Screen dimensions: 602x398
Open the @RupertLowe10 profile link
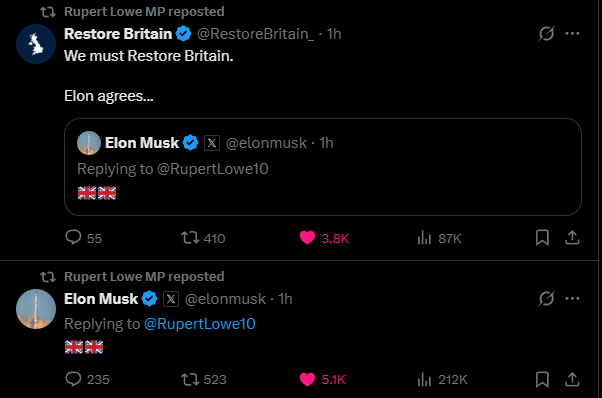200,324
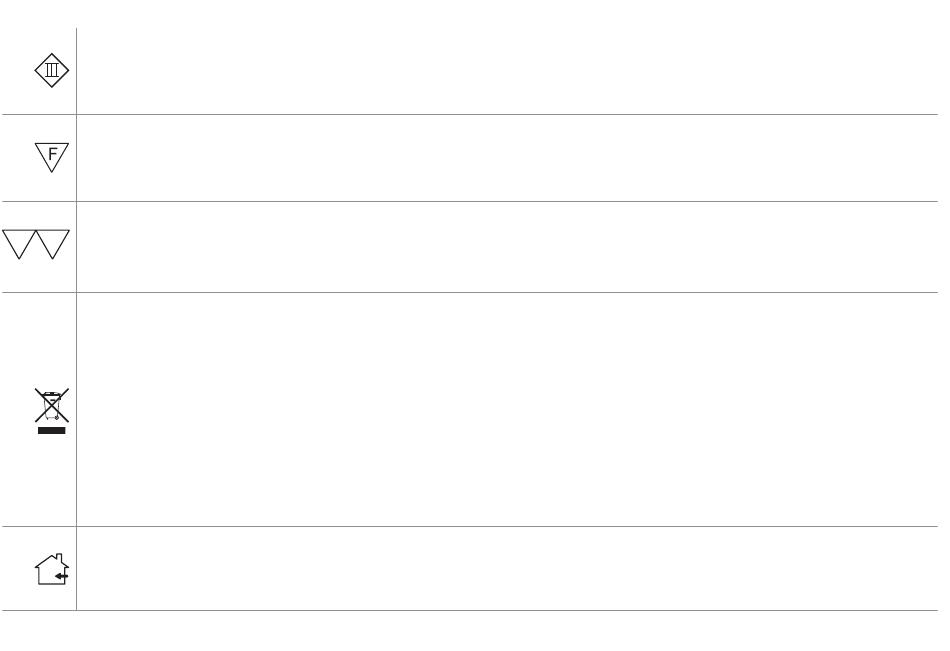Select the empty cell beside the double triangles

500,246
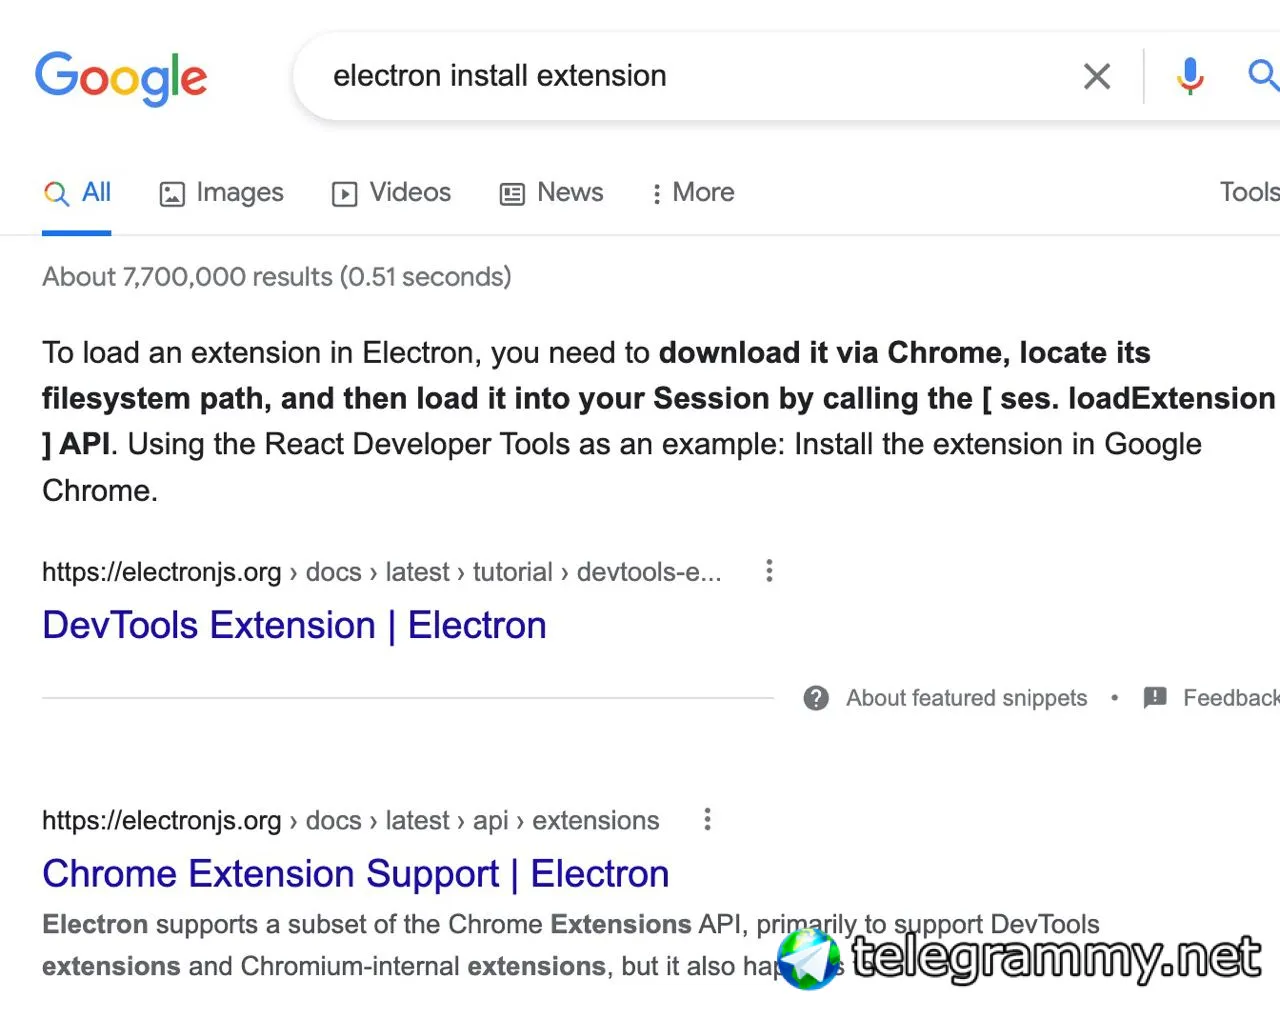
Task: Click the blue search magnifier icon
Action: point(1262,76)
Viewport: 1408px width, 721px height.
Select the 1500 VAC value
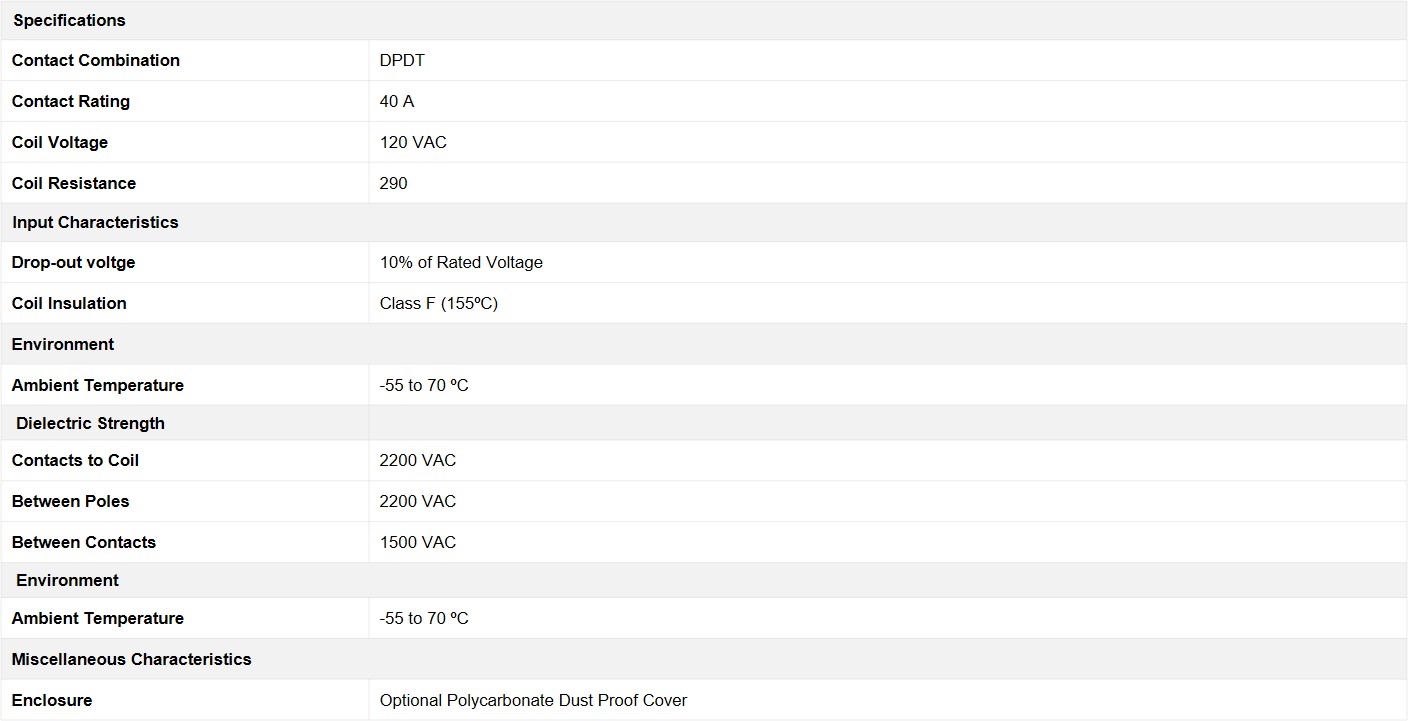click(418, 542)
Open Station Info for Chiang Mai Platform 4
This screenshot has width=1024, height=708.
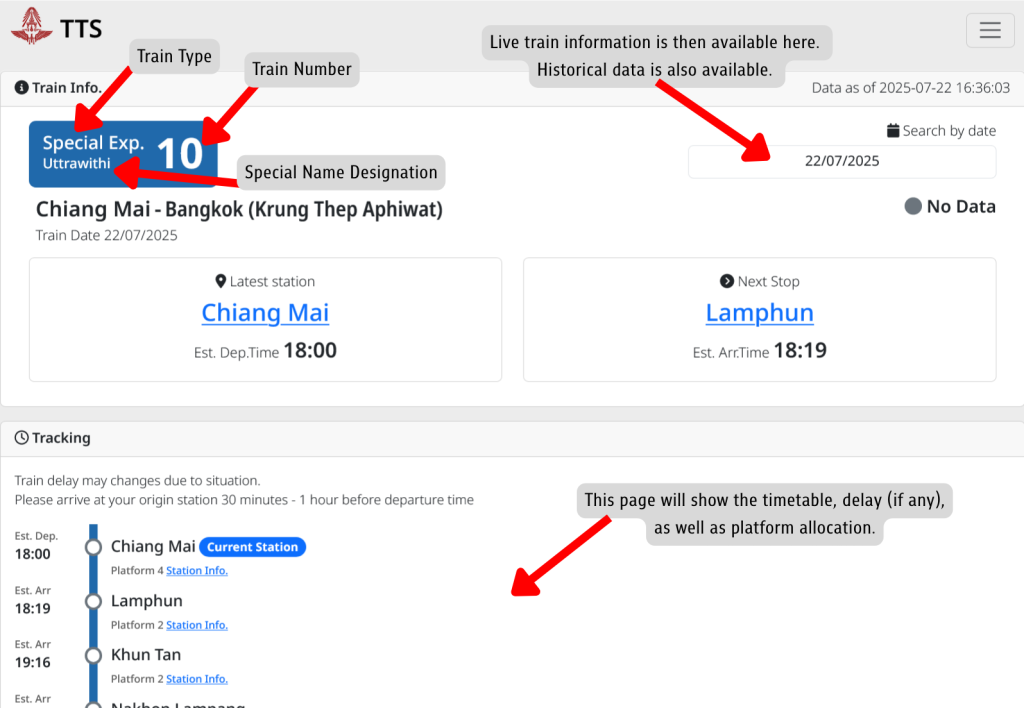[197, 571]
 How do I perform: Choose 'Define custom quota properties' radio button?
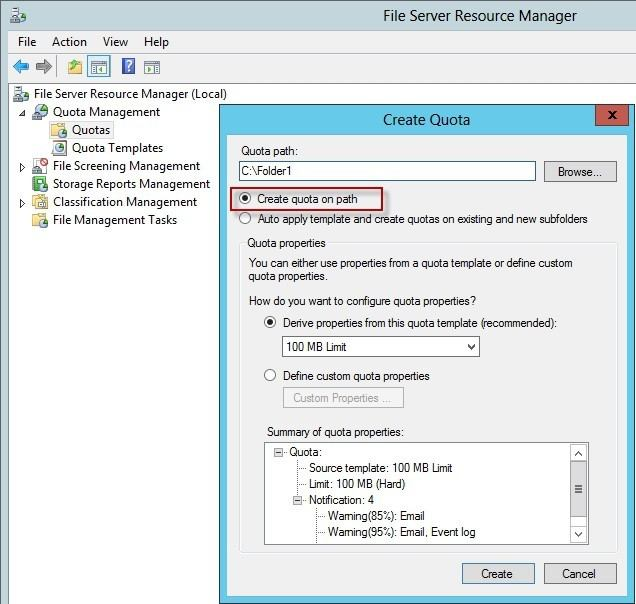coord(270,376)
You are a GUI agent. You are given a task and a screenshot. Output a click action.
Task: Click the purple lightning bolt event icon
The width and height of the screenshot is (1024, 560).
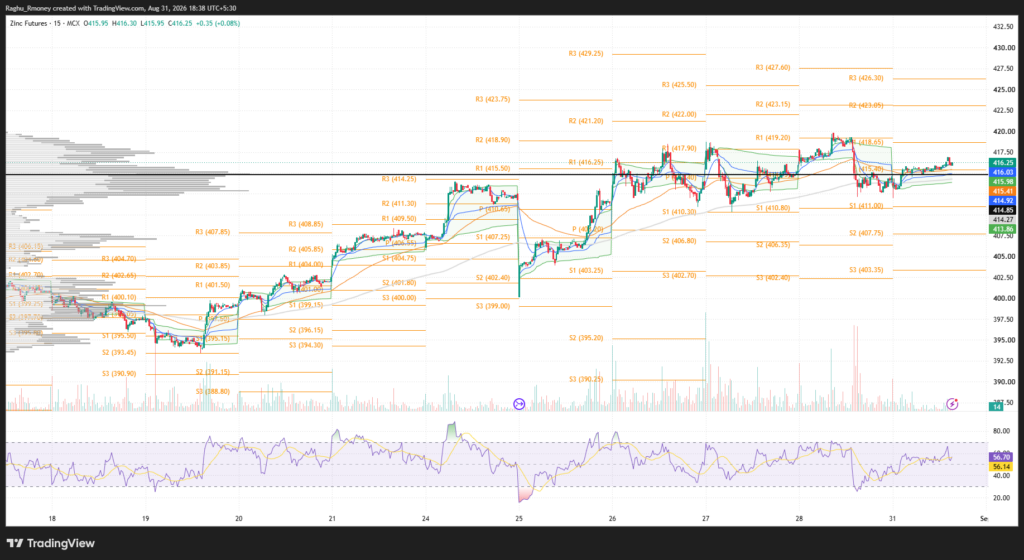click(952, 404)
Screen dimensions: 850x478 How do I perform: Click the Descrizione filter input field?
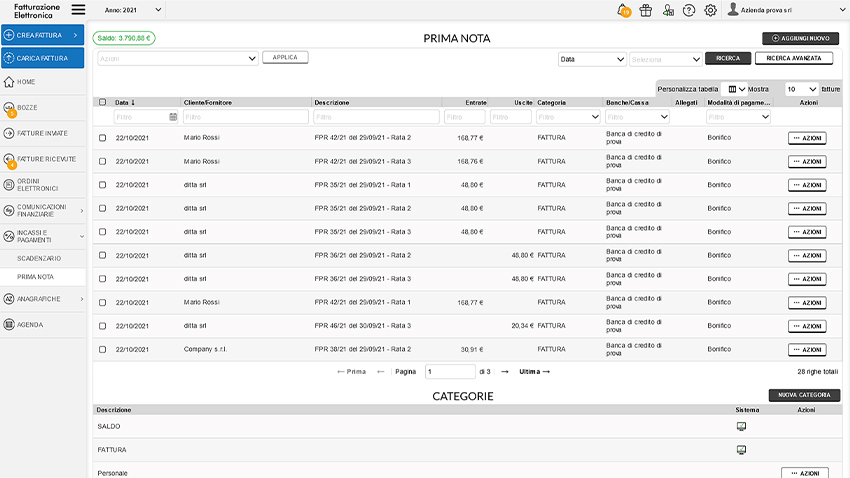[376, 117]
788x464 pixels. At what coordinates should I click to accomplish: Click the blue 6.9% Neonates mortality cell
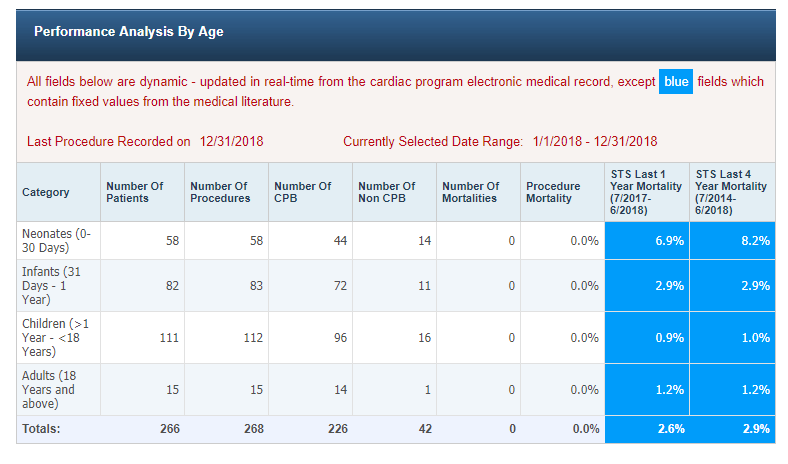(647, 241)
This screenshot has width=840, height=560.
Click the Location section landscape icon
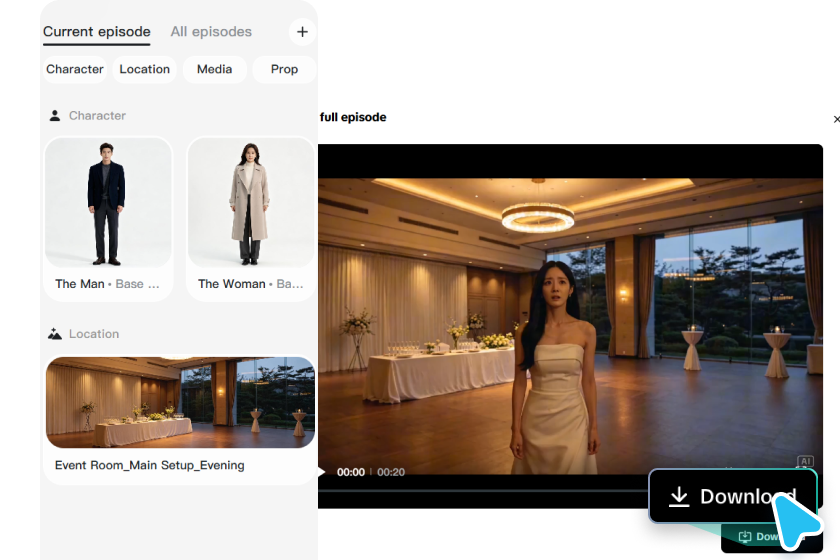55,334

┄┄┄┄┄┄┄┄┄┄┄┄┄┄┄┄┄┄┄┄

→ Description of the task: Leaving out the pictures, return the records exactly as given.

→ Task response:
Screen dimensions: 602x398
Open the @RupertLowe10 profile link
200,324
Select the empty cell beside the double triangles

500,246
Task: Click the blue search magnifier icon
Action: point(1262,76)
Viewport: 1408px width, 721px height.
Select the 1500 VAC value
click(418, 542)
Open Station Info for Chiang Mai Platform 4
This screenshot has width=1024, height=708.
[197, 571]
 How do I perform: Choose 'Define custom quota properties' radio button?
coord(270,376)
You are a GUI agent. You are given a task and a screenshot. Output a click action.
Task: Click the purple lightning bolt event icon
The width and height of the screenshot is (1024, 560).
click(952, 404)
Screen dimensions: 850x478 How do I perform: Click the Descrizione filter input field?
[376, 117]
788x464 pixels. At what coordinates should I click to accomplish: Click the blue 6.9% Neonates mortality cell
(647, 241)
This screenshot has width=840, height=560.
Click the Location section landscape icon
55,334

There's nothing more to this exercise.